### MATERIAL PROVIDED
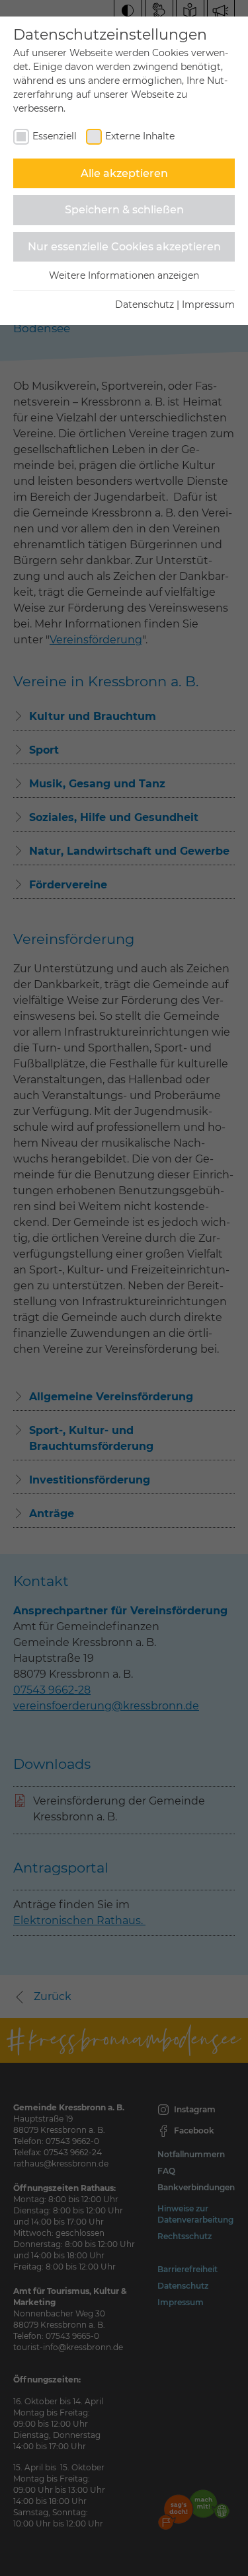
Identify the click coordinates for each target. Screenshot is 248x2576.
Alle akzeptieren (124, 173)
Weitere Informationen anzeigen (124, 275)
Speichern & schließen (124, 209)
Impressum (208, 304)
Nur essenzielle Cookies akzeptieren (124, 246)
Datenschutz (144, 304)
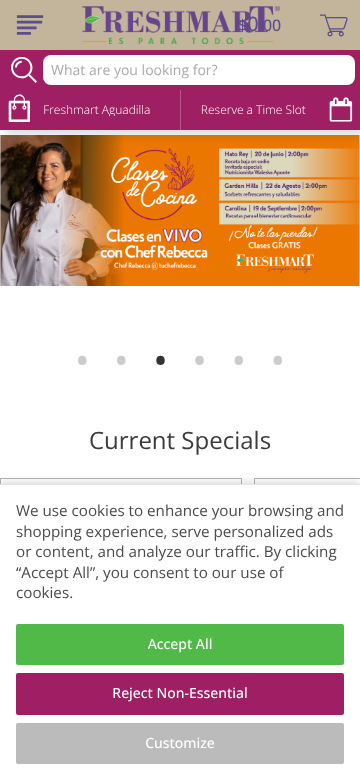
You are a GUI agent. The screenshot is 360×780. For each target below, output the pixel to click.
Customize (180, 743)
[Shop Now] (30, 25)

### WHAT TO DO
Repeat, exactly and with no pictures, each line from the line that holds "Impressum (208, 304)" through the last line of the records above.

### RESPONSE BELOW
Impressum (208, 304)
Nur essenzielle Cookies akzeptieren (124, 246)
Datenschutz (144, 304)
You are a GUI agent. The screenshot is 360×780. For each target below, output the pixel to click.
Customize (180, 743)
[Shop Now] (30, 25)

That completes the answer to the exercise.